Accurately predicting the travel time between two destinations is an essential aspect of traffic monitoring and facilitating ridesharing services. However, this is a highly complex and challenging task, which involves a multitude of variables that cannot be resolved straightforwardly. Previous studies on travel time prediction have focused on evaluating the duration of individual road segments or specific sub-paths before integrating the necessary time for each sub-path. While this method may provide some insight, it may result in an incorrect or imprecise time estimate.

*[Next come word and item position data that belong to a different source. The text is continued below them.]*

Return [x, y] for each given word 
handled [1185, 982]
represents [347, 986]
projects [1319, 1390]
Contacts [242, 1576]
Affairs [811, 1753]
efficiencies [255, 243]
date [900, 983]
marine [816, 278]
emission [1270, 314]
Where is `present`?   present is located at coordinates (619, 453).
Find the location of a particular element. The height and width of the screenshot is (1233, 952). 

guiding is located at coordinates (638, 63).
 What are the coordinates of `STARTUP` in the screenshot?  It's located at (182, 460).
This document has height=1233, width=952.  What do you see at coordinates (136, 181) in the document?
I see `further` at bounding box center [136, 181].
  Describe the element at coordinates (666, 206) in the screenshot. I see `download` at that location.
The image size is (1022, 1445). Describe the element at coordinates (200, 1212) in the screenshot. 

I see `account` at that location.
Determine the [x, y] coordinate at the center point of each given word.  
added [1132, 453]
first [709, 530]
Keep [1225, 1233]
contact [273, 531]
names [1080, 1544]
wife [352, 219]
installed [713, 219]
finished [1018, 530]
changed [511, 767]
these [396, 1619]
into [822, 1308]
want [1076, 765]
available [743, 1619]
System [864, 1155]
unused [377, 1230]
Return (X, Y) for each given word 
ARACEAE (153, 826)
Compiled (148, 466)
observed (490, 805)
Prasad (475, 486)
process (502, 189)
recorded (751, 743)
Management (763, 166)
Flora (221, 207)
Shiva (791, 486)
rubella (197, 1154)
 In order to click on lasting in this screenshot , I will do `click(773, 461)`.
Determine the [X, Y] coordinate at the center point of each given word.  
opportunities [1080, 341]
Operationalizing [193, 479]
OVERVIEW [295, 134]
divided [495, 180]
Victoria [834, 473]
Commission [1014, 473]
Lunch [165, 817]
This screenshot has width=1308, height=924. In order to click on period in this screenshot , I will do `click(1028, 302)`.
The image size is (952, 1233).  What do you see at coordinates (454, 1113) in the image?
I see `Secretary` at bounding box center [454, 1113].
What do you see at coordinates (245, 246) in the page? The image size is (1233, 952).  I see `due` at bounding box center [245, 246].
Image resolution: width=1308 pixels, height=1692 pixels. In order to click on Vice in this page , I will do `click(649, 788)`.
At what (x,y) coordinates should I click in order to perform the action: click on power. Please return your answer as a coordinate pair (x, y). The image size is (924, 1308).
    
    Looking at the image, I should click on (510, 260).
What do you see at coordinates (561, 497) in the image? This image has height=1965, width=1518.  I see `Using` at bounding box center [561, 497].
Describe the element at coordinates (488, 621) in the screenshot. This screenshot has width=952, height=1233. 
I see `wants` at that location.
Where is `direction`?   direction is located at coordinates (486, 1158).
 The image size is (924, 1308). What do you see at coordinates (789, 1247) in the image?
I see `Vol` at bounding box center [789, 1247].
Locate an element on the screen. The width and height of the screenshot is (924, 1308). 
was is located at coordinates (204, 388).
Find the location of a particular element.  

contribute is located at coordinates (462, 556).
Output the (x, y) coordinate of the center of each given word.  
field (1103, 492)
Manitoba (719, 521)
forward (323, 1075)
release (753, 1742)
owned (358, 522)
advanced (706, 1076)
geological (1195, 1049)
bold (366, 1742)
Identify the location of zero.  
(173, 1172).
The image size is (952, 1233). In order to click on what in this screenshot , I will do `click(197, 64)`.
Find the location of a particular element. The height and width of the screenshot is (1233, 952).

To address this issue, this research aims to utilize machine learning techniques to predict the duration of trips in ride-sharing networks, by utilizing the Uber movement dataset. The proposed system employs Python programming to calculate the distance between the pickup and drop-off locations. Furthermore, the study explores the various factors that affect travel time in a descriptive analysis. This includes examining the impact of traffic congestion, weather conditions, and road construction on travel time.
The suggested approach incorporates a robust regression model known as Huber regression to enhance the accuracy of trip duration prediction and increase the precision of the algorithm. The Huber regression model is robust to outliers, making it suitable for the Uber movement dataset, which may contain unexpected and extreme values. The dataset is processed using k-fold cross-validation, which splits the dataset into k subsets, with each subset used for validation once while the remaining subsets used for training the model.
However, this approach presents several challenges that need to be addressed, including the difficulties with tracking variables, the need for extensive data transformation due to the diverse data types contained in the dataset, and the challenge of handling unlabeled places during the segmentation of geographical data. Additionally, outliers in the dataset can lead to substantial data differences and affect the model's accuracy. Data normalization is slow due to the time-consuming nature of reading duplicated information. To mitigate these issues, additional study is required to improve the model's layout and address the challenges of working with the Uber movement dataset.